Closest point to a dual lattice point (in particular for root lattices!)

Question

Given a lattice $\Lambda\subset \mathbb{R}^n$ and a point $p\in\mathbb{R}^n$ outside the lattice, then I known it is a hard question to determine the set $S\subset \Lambda$ of all lattice points with minimal distance (NP-hard in some formulation, right?)

I wonder what is known in case $p\in\Lambda^*$ is in the dual lattices. More specifically for every class $[p]\in\Lambda^*/\Lambda$. I would like to know (or know about) the number of such closest points.

AND I wonder what is known in case $\Lambda$ is a root lattice or a rescaled root lattice ?

Example: For the 2-dimensional triangular lattice i.e. root lattice $A_2$, I checked that apart from $[p]=[0]$, which has by definition always $1$ closest point namely $p$ itself, the two other cosets $[p]=[\lambda_1],[\lambda_2]$ each have $3$ closest points (together the $6$ minimal vectors of the dual lattice with normsquare 2/3)

Thanx for any helpful comments!

Simon

PS: If you must know...the multiplicities should count the groundstates of the conformal quantum field theory associated to a lattice and in particular the dimensions of the irreducible representations of Zhu's algebra, which I would like to work with...

Answer 1

For a general $\Lambda$ the assumption $p \in \Lambda^*$ doesn't help, because $\Lambda$ can be rescaled to make any $p$ arbitrarily close to a dual lattice point.

The special case of a scaled root lattice is easy, because you can just subtract roots from a coset representative until it can be made no smaller. But again this does not use the hypothesis $p \in \Lambda^*$.

If $\Lambda$ is an (unscaled) root lattice then the minimal norms of the cosets of $\Lambda$ in $\Lambda^*$ have structural significance; for instance they arise as corrections to the canonical heights of sections of an elliptic surface. Explicitly they are as follows:

$\bullet$ The trivial coset of course has minimal norm zero always.

$\bullet$ in $A_{n-1}$, the coset consisting of zero-sum vectors with all coordinates in ${\bf Z} + \frac m n$ $(m=1,2,\ldots,n-1)$ has minimal norm $m(n-m) / n$; there are $n \choose m$ minimal representatives, with $m$ entries of $(m-n)/n$ and the remaining $n-m$ entries all equal $m/n$.

$\bullet$ $D_n$ has three nontrivial cosets, one of minimal norm $1$ and the other two of minimal norm $n/4$. Minimal norm $1$ is attained by $\pm e_m$ (the $2n$ signed unit vectors), and $n/4$ by $2^{n-1}$ vectors in each coset with every coordinate equal $\pm 1/2$. Note that this is consistent with $D_3 \cong A_3$ and with the triality automorphisms of $D_4$.

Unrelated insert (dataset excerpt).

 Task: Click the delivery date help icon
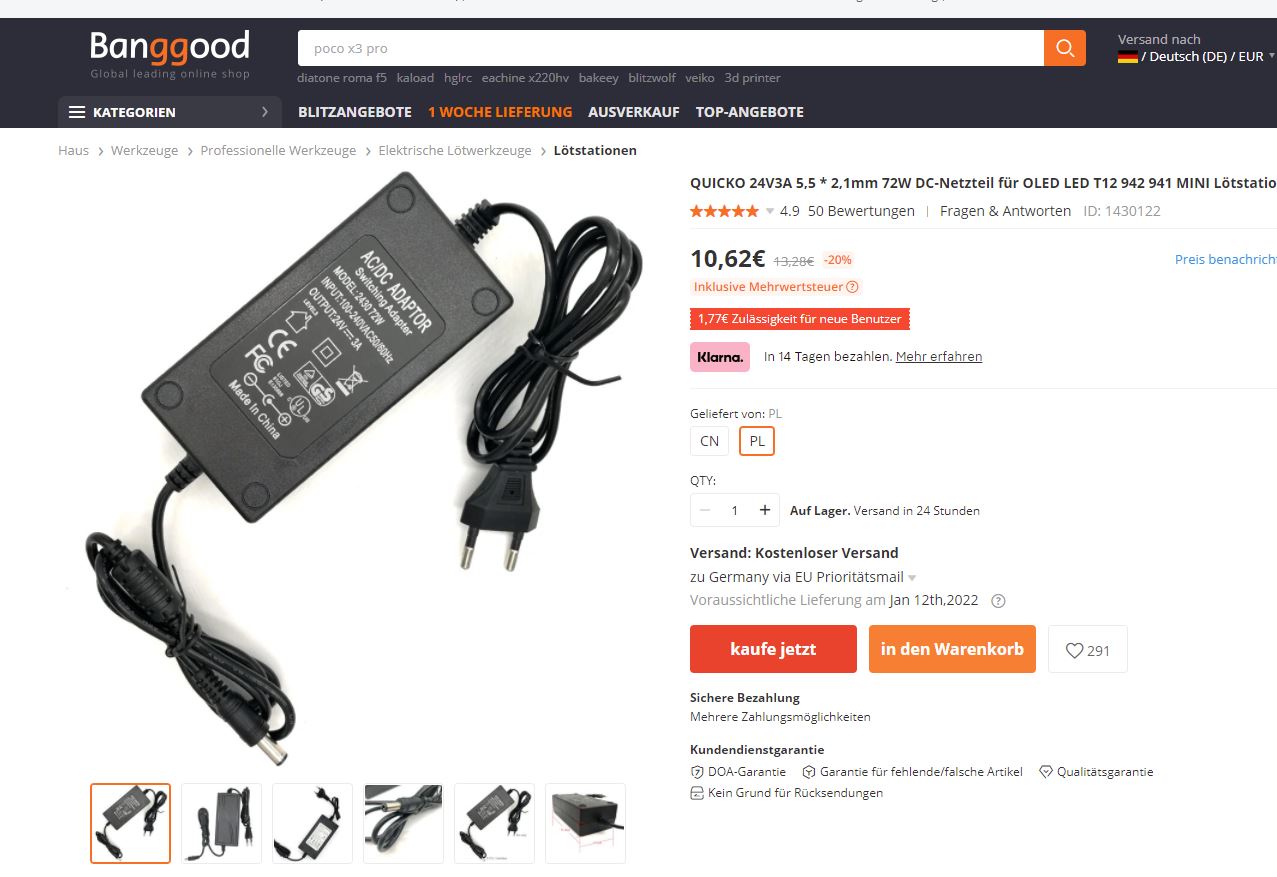997,601
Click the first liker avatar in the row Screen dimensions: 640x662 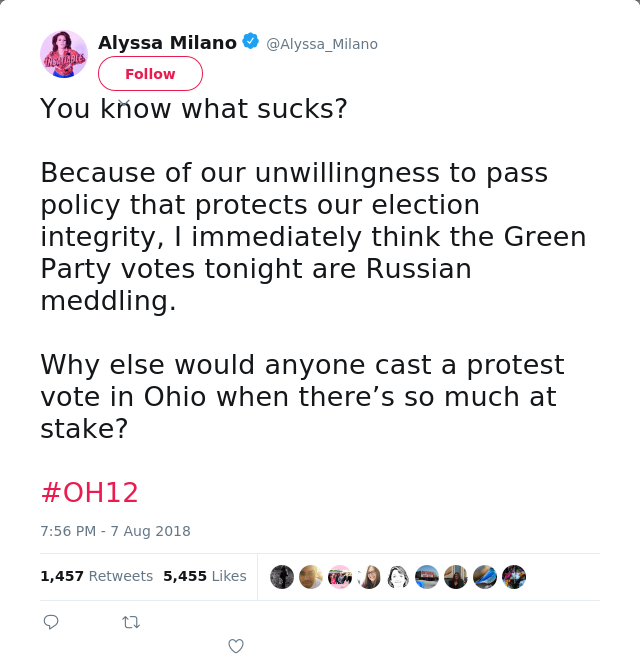pyautogui.click(x=282, y=577)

$\bullet$ Finally, $E_6$ has two nontrivial cosets which are each other's negatives and have minimal norm $4/3$ realized by $27$ vectors in each coset (the $27$ lines of a cubic); there is only one minimal coset in $E_7$, of minimal norm $3/2$ realized by $56$ minimal vectors (whose $28$ $\pm$-pairs correspond to the bitangents of a quartic curve); and $E_8$ is its own dual so has no nontrivial cosets at all.